A storm is coming, people. Get low. It’s going to blow through the House
that Rudy Built like a Justin Verlander fastball through the upper-40 acres of Grandy’s
strike zone. It’s going to rip apart next year’s lineup in ways Timothy Leary
at a tea party could not fathom. (Think: Melky Mesa batting fifth.) It’s going
to pick up houses and drop them down so far away that the pleasant memories of
2009 resemble ancient cave drawings in France. It’s going to shake the
Yankiverse like nothing we have known since 1981, when Hurricane George razed into
matchsticks the once great lineup of Yankee pride.
A storm is coming, folks. Start buying plywood. The New York writers are
going to pick apart the Yankee carcass like ravens on road meat.
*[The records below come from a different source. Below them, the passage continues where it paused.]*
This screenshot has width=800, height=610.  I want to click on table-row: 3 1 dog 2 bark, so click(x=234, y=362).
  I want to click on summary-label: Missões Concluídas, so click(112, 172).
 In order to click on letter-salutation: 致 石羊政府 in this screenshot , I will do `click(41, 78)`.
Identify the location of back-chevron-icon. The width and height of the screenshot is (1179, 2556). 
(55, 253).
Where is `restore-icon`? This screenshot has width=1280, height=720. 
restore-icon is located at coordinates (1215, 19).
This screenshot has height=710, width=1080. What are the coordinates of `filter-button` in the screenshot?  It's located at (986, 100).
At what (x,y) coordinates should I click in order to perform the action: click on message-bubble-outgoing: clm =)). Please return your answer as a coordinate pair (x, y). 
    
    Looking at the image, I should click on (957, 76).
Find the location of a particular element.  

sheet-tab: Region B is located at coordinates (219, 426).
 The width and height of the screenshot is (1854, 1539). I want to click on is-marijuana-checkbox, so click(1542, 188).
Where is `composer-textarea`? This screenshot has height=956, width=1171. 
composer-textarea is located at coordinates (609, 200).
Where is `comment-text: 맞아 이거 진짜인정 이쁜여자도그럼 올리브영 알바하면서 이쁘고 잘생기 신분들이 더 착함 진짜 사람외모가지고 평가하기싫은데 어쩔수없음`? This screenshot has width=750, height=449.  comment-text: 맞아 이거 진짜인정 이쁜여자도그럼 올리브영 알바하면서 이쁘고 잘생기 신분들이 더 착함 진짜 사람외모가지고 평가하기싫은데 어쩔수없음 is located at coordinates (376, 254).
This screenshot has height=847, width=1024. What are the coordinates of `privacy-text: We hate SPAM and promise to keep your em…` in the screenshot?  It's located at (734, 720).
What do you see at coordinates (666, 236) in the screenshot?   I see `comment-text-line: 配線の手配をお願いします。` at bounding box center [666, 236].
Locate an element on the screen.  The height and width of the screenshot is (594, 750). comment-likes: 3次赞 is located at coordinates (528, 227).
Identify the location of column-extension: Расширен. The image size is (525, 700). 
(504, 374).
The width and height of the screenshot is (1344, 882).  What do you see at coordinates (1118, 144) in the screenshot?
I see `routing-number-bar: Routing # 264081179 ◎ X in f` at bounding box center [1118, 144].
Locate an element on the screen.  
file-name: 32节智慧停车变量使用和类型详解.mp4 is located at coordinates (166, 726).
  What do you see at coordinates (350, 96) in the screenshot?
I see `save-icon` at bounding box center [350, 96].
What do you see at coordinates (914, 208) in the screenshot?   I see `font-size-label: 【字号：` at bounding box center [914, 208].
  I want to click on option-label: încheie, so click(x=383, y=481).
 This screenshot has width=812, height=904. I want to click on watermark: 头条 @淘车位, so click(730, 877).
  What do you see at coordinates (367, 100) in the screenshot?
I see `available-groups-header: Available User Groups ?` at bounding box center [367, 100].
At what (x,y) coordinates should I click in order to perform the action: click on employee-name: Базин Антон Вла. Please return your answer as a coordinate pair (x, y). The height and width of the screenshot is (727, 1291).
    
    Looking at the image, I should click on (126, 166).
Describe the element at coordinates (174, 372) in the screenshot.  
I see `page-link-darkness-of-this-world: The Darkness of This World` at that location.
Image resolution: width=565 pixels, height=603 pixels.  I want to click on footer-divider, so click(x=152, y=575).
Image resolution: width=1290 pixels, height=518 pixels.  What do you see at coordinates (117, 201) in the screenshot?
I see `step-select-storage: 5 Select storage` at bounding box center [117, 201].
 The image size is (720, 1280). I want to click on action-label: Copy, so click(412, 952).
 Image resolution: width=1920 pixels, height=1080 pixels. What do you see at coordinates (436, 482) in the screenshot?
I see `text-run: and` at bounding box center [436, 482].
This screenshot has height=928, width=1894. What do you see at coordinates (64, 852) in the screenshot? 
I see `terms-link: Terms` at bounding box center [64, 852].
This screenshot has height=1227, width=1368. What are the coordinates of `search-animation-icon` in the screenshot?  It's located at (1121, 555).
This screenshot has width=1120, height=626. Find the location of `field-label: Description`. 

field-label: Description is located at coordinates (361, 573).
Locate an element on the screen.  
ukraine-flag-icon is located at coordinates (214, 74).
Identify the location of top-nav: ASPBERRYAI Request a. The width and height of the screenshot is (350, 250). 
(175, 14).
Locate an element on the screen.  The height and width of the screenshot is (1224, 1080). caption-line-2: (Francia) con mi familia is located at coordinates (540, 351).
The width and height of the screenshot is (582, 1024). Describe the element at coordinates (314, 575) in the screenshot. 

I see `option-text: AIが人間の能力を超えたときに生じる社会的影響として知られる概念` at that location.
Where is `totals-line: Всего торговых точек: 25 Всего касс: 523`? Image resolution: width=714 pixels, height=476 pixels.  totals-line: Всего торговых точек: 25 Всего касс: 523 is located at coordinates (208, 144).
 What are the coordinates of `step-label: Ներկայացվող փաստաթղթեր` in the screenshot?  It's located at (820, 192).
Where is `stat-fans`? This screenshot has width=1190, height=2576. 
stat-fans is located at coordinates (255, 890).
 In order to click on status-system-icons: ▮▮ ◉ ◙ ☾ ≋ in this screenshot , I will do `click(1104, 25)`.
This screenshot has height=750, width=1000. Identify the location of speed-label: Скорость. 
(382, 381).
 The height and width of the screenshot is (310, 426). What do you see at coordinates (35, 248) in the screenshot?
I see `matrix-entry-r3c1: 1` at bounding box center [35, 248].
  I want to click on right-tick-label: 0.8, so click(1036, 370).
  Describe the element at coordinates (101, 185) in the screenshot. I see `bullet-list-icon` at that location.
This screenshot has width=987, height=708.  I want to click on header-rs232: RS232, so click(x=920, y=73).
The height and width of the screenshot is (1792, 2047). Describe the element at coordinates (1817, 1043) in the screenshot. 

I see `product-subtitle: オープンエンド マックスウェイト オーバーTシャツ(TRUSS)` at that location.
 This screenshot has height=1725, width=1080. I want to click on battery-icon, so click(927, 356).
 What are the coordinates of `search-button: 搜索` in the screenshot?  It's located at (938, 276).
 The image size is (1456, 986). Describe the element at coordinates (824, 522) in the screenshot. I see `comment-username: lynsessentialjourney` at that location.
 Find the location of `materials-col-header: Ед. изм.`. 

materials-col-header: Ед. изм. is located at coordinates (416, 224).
We will soon
learn bad secrets about the Yankees than neither the Republicans nor Democrats
have been able to fire upon each other. You think you see negativity in the
Presidential elections? Hold onto your hats. A cold, hard wind is about to
blow.
1 comment:
"2009 New York Yankees: The Official World Series Film": ordered. Only set me back .25 bones. The bastard gouged me for $2.98 S&H, though. Leave me to my memories!